**The problem:** Only an exact copy of the lines from the one containing "Click the click here link to modify columns" through the last line of the material below belongs in the answer, with no pictures.

**Records for processing:**
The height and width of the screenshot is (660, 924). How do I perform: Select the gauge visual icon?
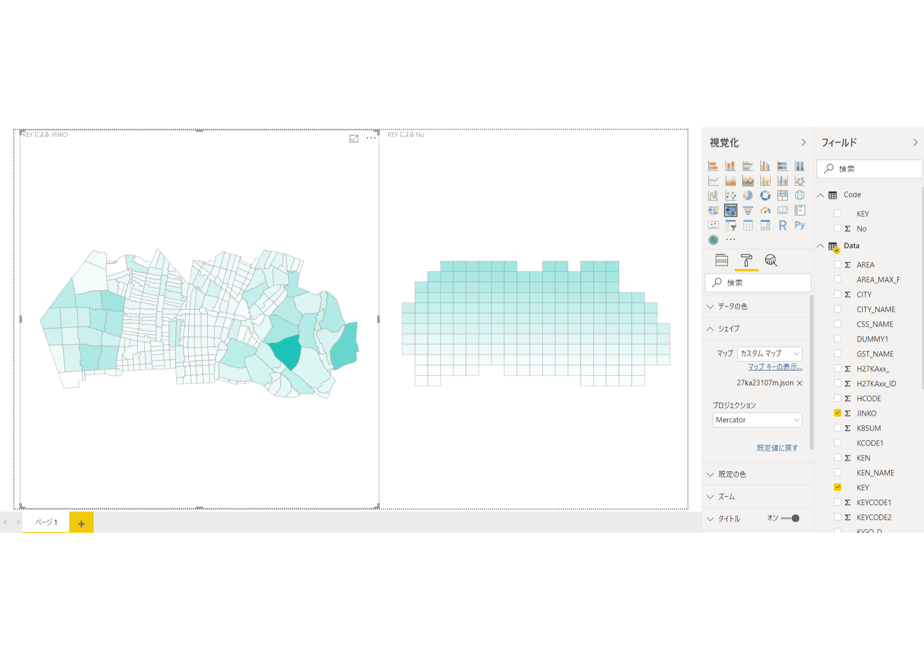coord(765,210)
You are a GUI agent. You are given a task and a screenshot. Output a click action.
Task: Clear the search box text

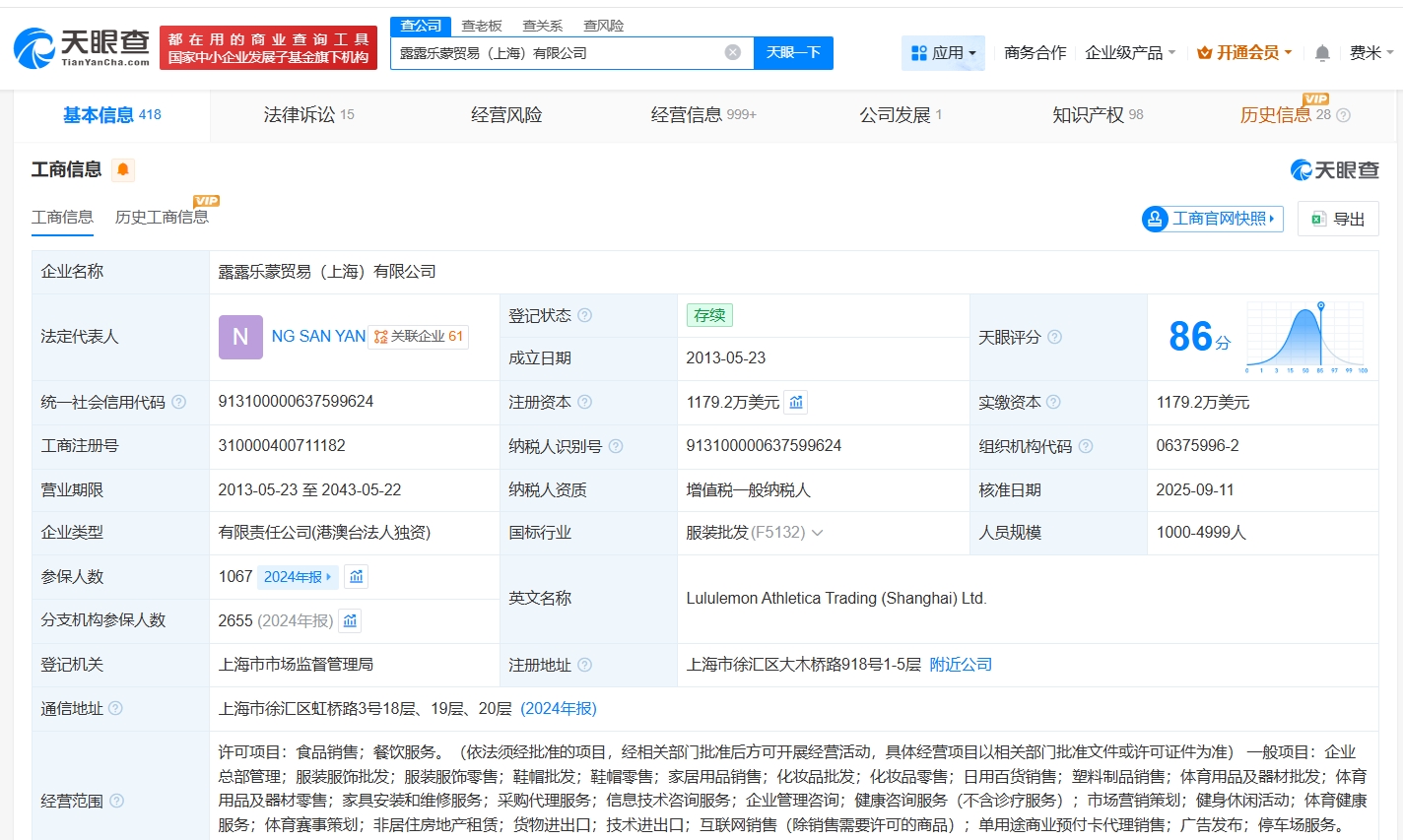pos(732,52)
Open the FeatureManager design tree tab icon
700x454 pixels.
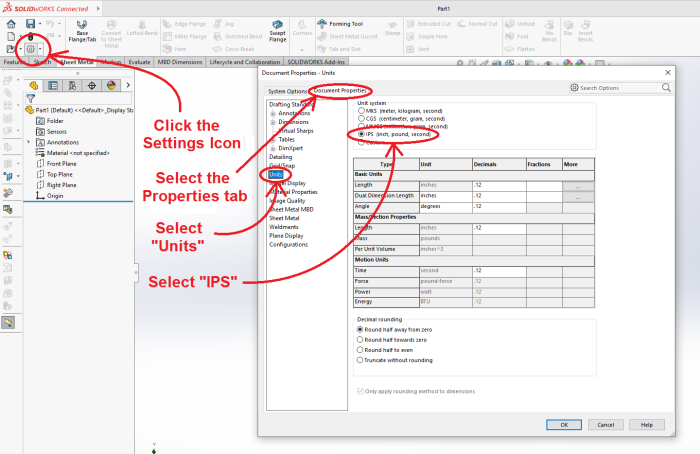click(35, 86)
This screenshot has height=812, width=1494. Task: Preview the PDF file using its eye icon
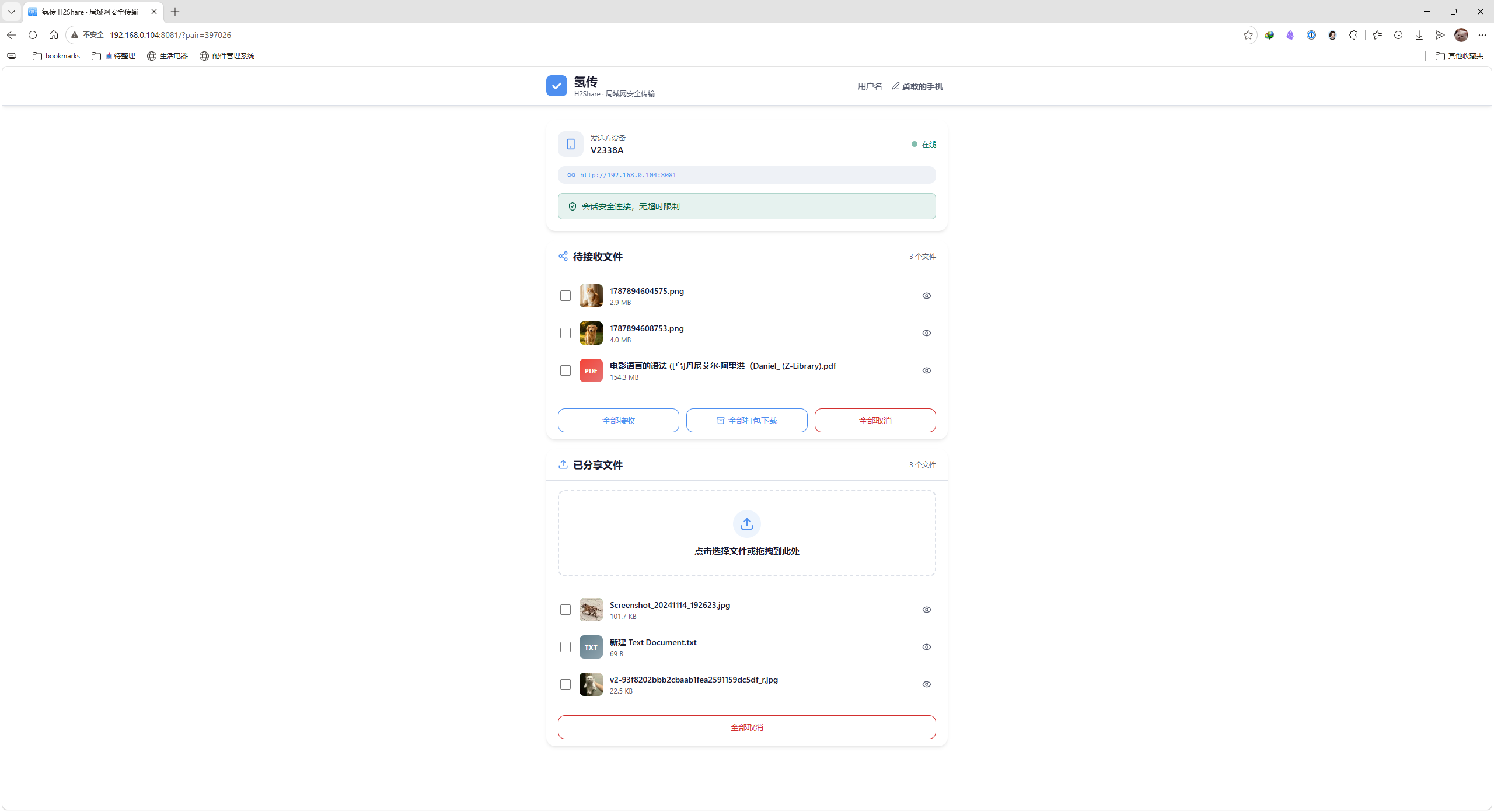pyautogui.click(x=926, y=370)

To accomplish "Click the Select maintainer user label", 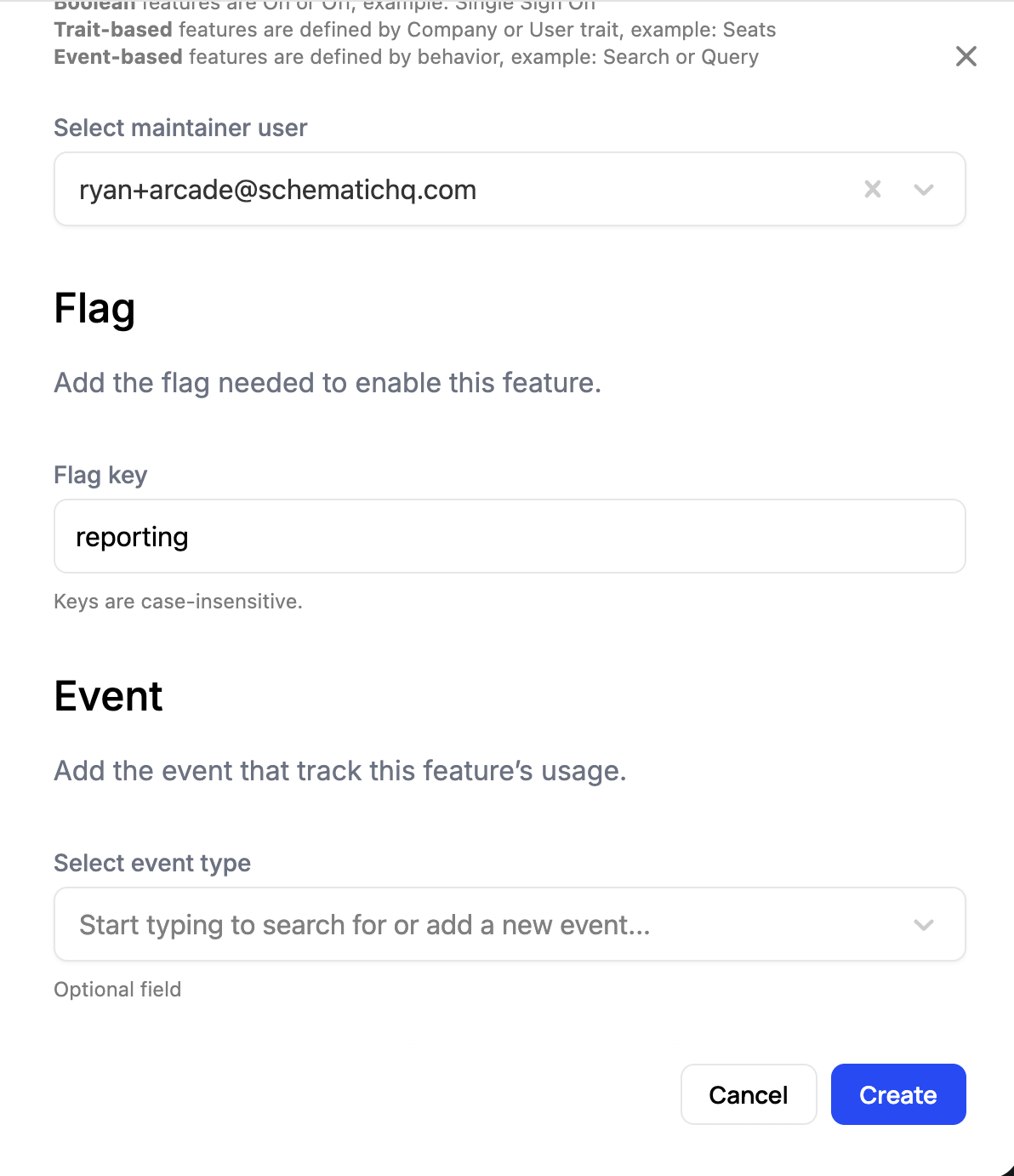I will coord(180,128).
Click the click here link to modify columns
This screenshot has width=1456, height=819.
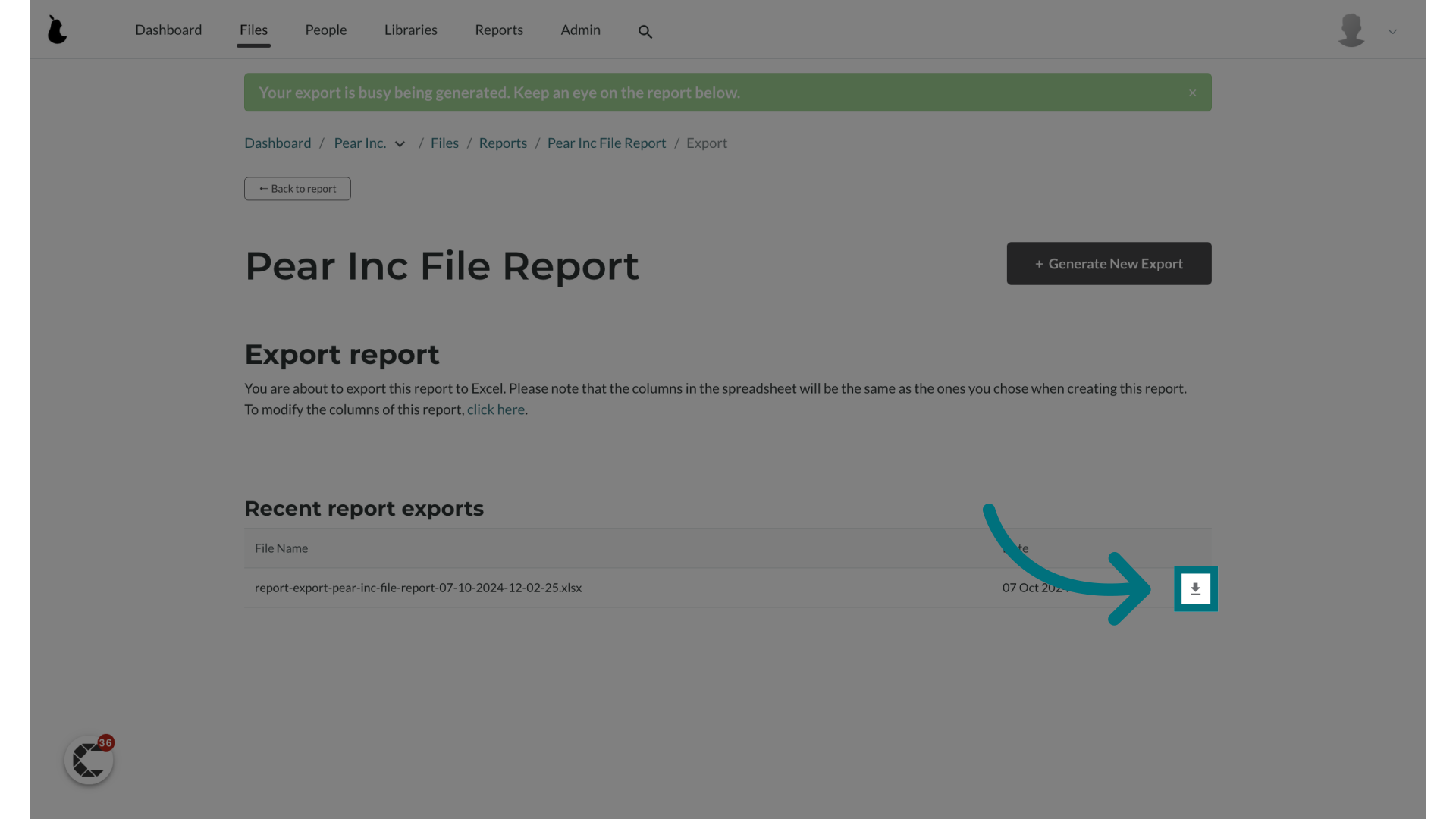tap(496, 409)
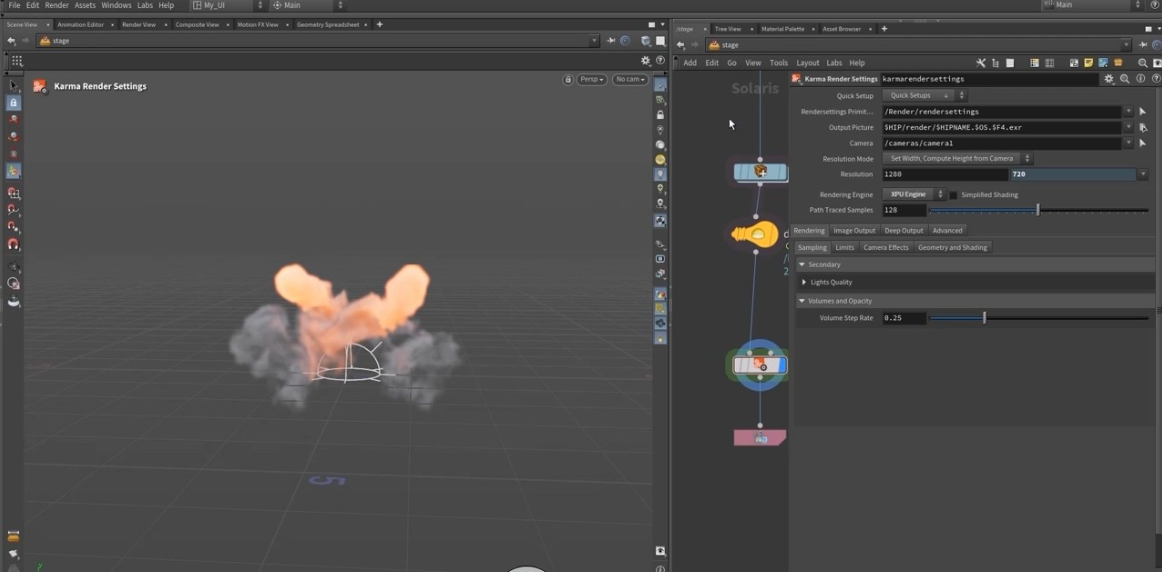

**Solution to the problem:**
Click the click here link to modify columns
This screenshot has width=1456, height=819.
tap(496, 409)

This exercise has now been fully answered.